**Aim of the exercise**
Among the entries below, one stretch runs from the line that contains "You are a GUI" through the line that contains "Given: Go back using the left arrow". Repeat that stretch exactly, ends included, and only that.
*** Given data ***
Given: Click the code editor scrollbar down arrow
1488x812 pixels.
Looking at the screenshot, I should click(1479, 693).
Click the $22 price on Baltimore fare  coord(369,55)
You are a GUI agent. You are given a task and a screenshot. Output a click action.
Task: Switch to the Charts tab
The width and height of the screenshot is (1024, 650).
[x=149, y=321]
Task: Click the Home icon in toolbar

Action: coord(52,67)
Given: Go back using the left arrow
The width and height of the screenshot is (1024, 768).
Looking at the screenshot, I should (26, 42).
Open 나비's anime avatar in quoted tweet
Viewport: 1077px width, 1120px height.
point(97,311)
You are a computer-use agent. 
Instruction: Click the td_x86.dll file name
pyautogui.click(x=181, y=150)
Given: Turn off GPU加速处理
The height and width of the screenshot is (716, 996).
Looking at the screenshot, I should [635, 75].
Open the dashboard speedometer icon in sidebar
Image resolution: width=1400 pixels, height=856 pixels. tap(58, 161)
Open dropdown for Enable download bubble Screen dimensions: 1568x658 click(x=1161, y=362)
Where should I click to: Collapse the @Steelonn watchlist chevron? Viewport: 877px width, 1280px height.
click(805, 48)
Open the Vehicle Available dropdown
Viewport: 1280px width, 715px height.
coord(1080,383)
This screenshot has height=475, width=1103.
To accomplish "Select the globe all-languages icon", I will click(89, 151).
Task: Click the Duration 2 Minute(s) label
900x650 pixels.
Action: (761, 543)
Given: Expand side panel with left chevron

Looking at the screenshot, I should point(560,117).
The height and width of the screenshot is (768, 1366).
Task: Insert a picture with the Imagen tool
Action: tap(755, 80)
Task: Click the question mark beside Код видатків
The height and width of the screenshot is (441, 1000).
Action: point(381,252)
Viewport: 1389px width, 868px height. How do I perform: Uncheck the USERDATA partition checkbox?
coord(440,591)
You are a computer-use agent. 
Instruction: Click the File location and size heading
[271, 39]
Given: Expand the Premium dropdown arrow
*** End of Given data ***
**Exercise response**
You are a GUI agent. You are given a task and a screenshot. Output a click action.
Task: Switch to the Charts tab
The width and height of the screenshot is (1024, 650).
[x=149, y=321]
Task: Click the Home icon in toolbar

Action: coord(52,67)
Given: Go back using the left arrow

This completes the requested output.